Federal Law No. 282-FZ “On Amending the Laws of the Russian Federation” (the “Law on Amendments”), which was signed by the President of the Russian Federation on December 29, 2012, will introduce a series of amendments (effective January 1, 2014) to key legislation, including, inter alia, provisions of the Federal Law “On Joint Stock Companies” and the Federal Law “On Securities Market” relating to payment of dividends by joint stock companies.  These amendments will introduce significant changes to the rules on payment of dividends and should improve the regulatory scheme governing the Russian securities market.

Key Changes

Date of dividend payment

At present, dividends are payable to those shareholders of a Russian joint stock company (“JSC”) who are included on the list of eligible shareholders (“Shareholders List”) at the date on which the JSC decides to distribute dividends to its shareholders.  This  often creates a substantial gap between the moment when the right to receive dividends has been granted and the moment when the  dividends are actually paid out by a JSC. Consequently, a person may be entitled to receive dividends by virtue of having been included in the Shareholders List even if she is no longer a shareholder in a JSC when the dividends are finally distributed.  The Law on Amendments changes the existing rule by requiring the Shareholders List to be compiled no later than 20 calendar days following the date when the JSC resolved to distribute dividends. Moreover, in the event that the JSC’s shares are publicly traded, the Shareholders List can be compiled with an effective date (the date when the shareholders on the Shareholders List are finalized) that is not earlier than 10 days prior to the date when the JSC had adopted a decision to distribute dividends, and not later than 20 days following such decision.  The form of the Shareholders List is not proscribed by applicable law and JSCs are free to develop their own forms of Shareholders Lists. 

Requirements on deciding to effect dividends payments

Under the Law on Amendments, the decision on making dividends payments, which is adopted by the General Meeting of Shareholders (“GSM”) of a JSC, does not need to specify a time period within which the dividends must be distributed.  According to the Law on Amendments, the time period in which a JSC shall pay out the announced dividends has been reduced from 60 to 25 business days, and this period starts to run from the date on which the Shareholders List is compiled (and not from the date on which the GSM of a JSC had adopted its decision to distribute dividends). 

The amount of dividends intended for distribution, as specified in the GSM’s resolution, cannot exceed the amount recommended by the board of directors (supervisory board) of a JSC.

It is also important to note that the requirement for simultaneously paying dividends to all authorized shareholders has been removed by the Law on Amendments.

Dividends payable through a nominee shareholder

Pursuant to current legislation, nominee shareholders (custodians) do not participate in the distribution of dividends – and are not included in the Shareholders List – except for disclosing to the JSC information regarding the beneficial owners of its shares.  Upon being disclosed, the beneficial shareholders are then included into the List of Shareholders, which entitles them to receive their dividends.

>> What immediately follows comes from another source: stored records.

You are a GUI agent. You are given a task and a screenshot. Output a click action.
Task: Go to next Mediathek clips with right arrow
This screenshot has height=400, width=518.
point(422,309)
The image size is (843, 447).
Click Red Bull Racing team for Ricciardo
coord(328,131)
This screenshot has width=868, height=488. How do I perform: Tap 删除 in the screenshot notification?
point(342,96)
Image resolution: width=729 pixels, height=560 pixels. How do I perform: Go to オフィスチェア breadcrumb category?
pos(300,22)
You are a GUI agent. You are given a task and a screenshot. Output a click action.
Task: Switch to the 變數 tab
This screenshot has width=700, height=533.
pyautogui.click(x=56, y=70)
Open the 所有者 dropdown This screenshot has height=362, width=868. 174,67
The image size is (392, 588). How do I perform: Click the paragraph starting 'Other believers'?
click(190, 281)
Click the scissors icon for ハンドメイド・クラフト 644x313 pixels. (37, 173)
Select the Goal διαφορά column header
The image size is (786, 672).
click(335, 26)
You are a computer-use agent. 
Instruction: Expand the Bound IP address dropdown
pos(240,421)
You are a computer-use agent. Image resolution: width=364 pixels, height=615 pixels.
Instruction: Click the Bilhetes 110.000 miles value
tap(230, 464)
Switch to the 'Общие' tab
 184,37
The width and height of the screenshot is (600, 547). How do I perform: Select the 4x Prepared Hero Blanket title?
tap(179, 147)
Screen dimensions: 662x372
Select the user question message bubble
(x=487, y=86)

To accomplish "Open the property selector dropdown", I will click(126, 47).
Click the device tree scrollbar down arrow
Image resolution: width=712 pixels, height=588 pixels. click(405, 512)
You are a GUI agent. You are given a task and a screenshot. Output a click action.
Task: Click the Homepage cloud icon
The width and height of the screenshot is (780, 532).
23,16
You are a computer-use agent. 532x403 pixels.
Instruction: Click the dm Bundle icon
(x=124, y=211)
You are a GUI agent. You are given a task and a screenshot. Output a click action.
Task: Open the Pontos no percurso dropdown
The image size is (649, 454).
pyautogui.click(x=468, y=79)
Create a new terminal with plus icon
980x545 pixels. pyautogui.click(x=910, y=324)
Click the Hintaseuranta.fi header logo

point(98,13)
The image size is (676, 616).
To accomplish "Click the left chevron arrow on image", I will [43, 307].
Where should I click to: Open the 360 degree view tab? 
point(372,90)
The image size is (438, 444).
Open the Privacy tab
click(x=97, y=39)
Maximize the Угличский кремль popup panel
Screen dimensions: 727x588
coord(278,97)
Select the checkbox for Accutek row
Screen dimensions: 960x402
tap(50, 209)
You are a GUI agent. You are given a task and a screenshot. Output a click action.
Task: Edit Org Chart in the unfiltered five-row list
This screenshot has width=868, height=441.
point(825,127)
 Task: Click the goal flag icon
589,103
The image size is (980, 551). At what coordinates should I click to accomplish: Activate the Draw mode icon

The Law on Amendments has taken into account the industry’s call to increase the confidentiality of securities owners who employee nominees. As such, the revised rules will allow for nominees to be included in the Shareholders List, which will afford them the right to receive dividends directly from the JSC. This will allow nominee shareholders to freely and confidentially distribute the dividends received from the JSC to their rightful beneficial shareholders.

Furthermore, the Law on Amendments has shortened the period within which the nominee must receive the dividends to 10 business days (as opposed to the 25-day period for distribution of dividends to “regular” shareholders discussed above). In turn, the nominees must transfer the dividends to their clients (i.e. beneficial shareholders) within 5 business days from the date on which the nominee received the dividends from the JSC. 


These recent amendments are aimed at remedying the deficiencies and loopholes in the current legislation and setting out more detailed standards, all of which should create a more stable and transparent environment for shareholders. However, as the Amendments will go into effect on January 1, 2014, their effect on Russian business practice is still yet to be seen.